─── Passage shown

Unit Name: Doig Formation
Unit Type: Lithostratigraphic
Usage: Currently in use
Age Interval: middle Anisian - Ladinian (244.1 - 228.7 ma)
Province/Territory: Alberta; British Columbia; Yukon Territory
Originator: Armitage, J.H., 1962.
Peace River Area, in Texaco N.F.A. Buick Creek No. 7 well, in 6-26-8721W6M, 41.6 km (26 mi) northwest of Fort St. John, British Columbia, between 1,634 and 1,715 m (5,360 and 5,625 ft).
From a maximunn thickness of 190 to 364 m (623 to 1,194 ft) south of the Sukunka foothills the Doig Formation thins to 150 m (492 ft) in the subsurface basin, and ultimately to an erosional subcrop limit to the eastward, in western Alberta. The formation extends as a fan from 53 deg N in northwestern Alberta, through northeastern British Columbia to the Yukon, and east-west from the disturbed belt to the 6th meridian.

──────
─── Data shown

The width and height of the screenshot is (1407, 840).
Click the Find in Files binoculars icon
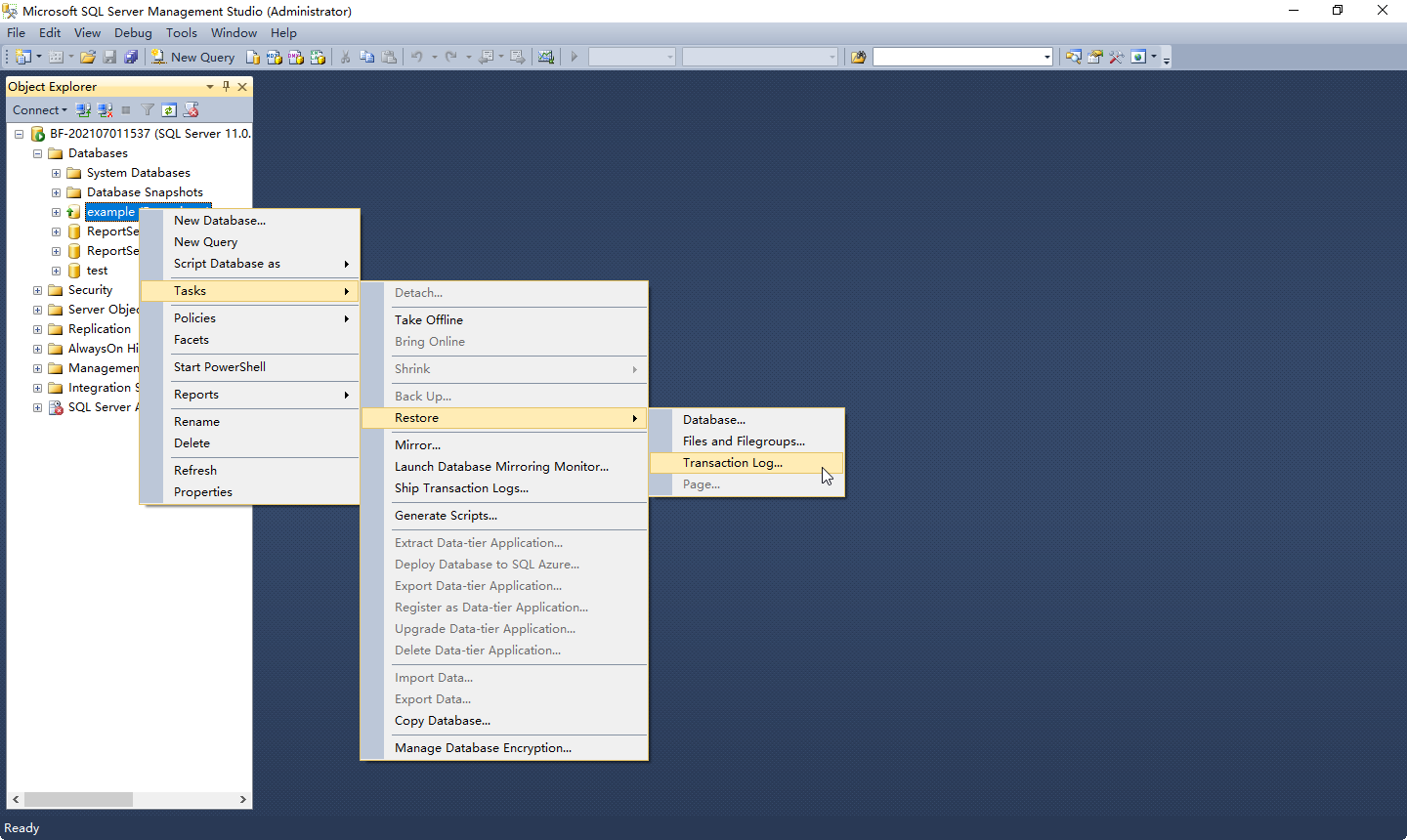tap(858, 58)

──────

**Problems to solve**
**1)** From the Doig Formation entry, output the words from "Unit Name: Doig" to "Armitage, J.H., 1962." exactly as they appear.
**2)** According to the Doig Formation entry, how far northwest of Fort St. John, British Columbia, is the Texaco N.F.A. Buick Creek No. 7 well?
**3)** Decide whether each statement agrees with the Doig Formation entry. Answer yes or no and quote the deciding words.
(a) The unit name is currently in use.
(b) Saskatchewan is one of the provinces listed for the unit.
(c) The formation thins to 150 m in the subsurface basin.

**Responses to the tasks**
**1)**
Unit Name: Doig Formation
Unit Type: Lithostratigraphic
Usage: Currently in use
Age Interval: middle Anisian - Ladinian (244.1 - 228.7 ma)
Province/Territory: Alberta; British Columbia; Yukon Territory
Originator: Armitage, J.H., 1962.

**2)** 41.6 km (26 mi).

**3)**
(a) Yes: "Usage: Currently in use"
(b) No: "Province/Territory: Alberta; British Columbia; Yukon Territory"
(c) Yes: "thins to 150 m (492 ft) in the subsurface basin"